[Data for processing — start]

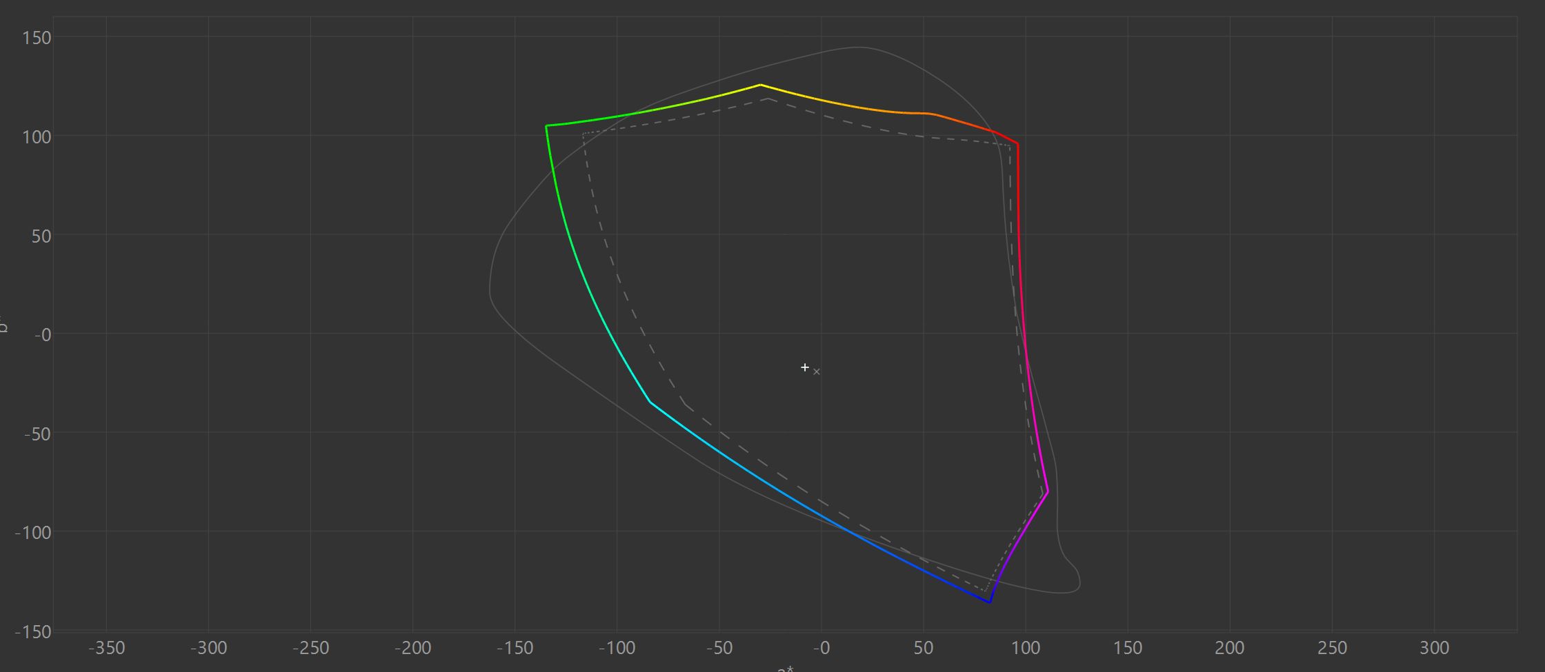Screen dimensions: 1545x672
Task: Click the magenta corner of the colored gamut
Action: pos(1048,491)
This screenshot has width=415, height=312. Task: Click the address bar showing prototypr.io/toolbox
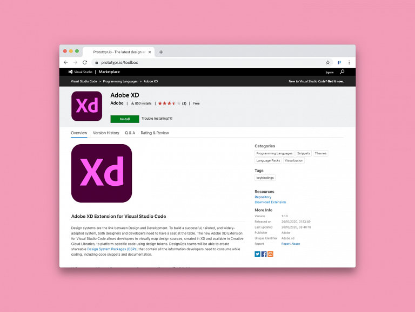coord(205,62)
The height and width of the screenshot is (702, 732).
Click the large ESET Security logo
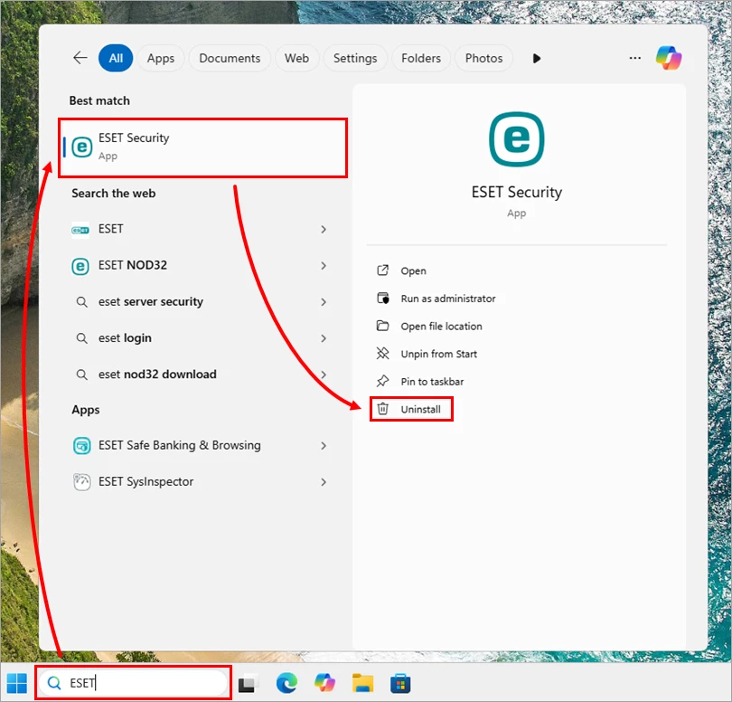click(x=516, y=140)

[Data for processing — finish]

> Assignment: Lines from the one with "The height and" through the final line of the listing above: copy them exactly, both ends included, and omit every picture.

> Solution to this exercise:
The height and width of the screenshot is (702, 732).
Click the large ESET Security logo
click(x=516, y=140)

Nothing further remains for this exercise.